Make sure you make reservations on the guest list for any places you ABSOLUTELY must go. Or, in case these joints don't realize what kind of celebrity they are dealing with, use a trick I've learned over the years: disguise your voice and pretend to be your own assistant.
While in Las Vegas, I enjoy indulging in many of the typical vices, at least the legal kind. I restrict my substance abuse to alcohol, unless you count my addiction to Red Bull. I'm not sure what "Taurine" is, but it sure doesn't SOUND natural.
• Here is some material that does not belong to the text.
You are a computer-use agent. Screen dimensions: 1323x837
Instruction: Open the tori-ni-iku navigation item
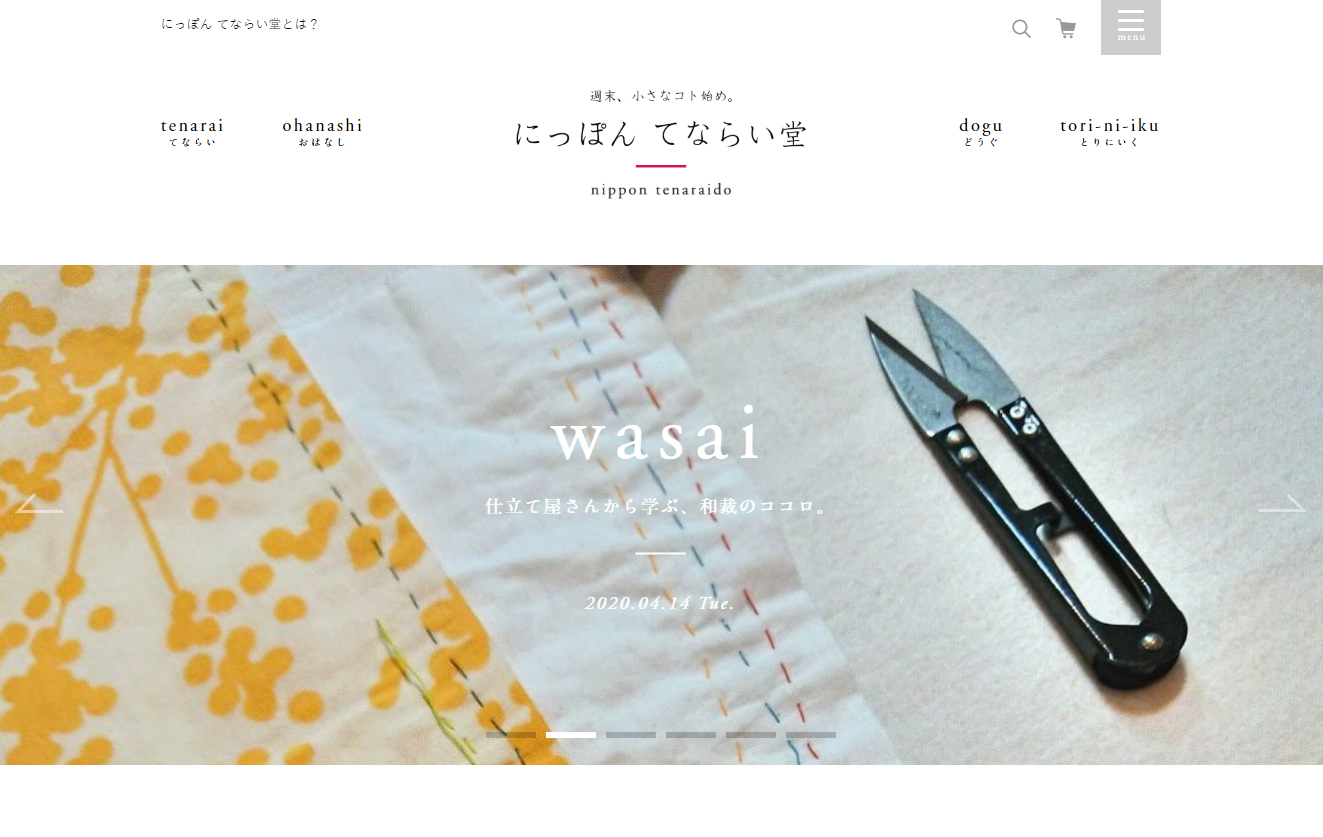[1110, 132]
But hey, the Red Bull Web site made it sound legit, so who am I to judge?
Anyway, the one pleasure that I exclusively reserve for trips like this is gambling, and here's my final piece of advice: STAY AWAY FROM POKER. Unless you compete regularly on the WSOP tour, you will lose. Plus, why do you want to sit around a table where no one will see you? You got all decked out for the occasion, so go ahead, and join me at the craps table. You will really look like a VIP and you might even meet a celebrity (I gambled with Clottey after the match) or few like I did. Just don't block my roll with that giant gold medallion you're wearing.
pics or it didn't happen.
Posted by: mrpeatie | August 07, 2008 at 09:18 AM
I think this is all talk. You sat in your hotel room and read "To Kill a Mockingbird"
The Red Bull I can believe though.
Posted by: Peter Gulka | August 07, 2008 at 11:51 AM
Doubters, view the pix in the last link on this post. Sorry, I didn't photograph any of the guidos I met, though. The whole thing is true, ESPECIALLY being routed through BOTH LaGuardia AND Kennedy Airport.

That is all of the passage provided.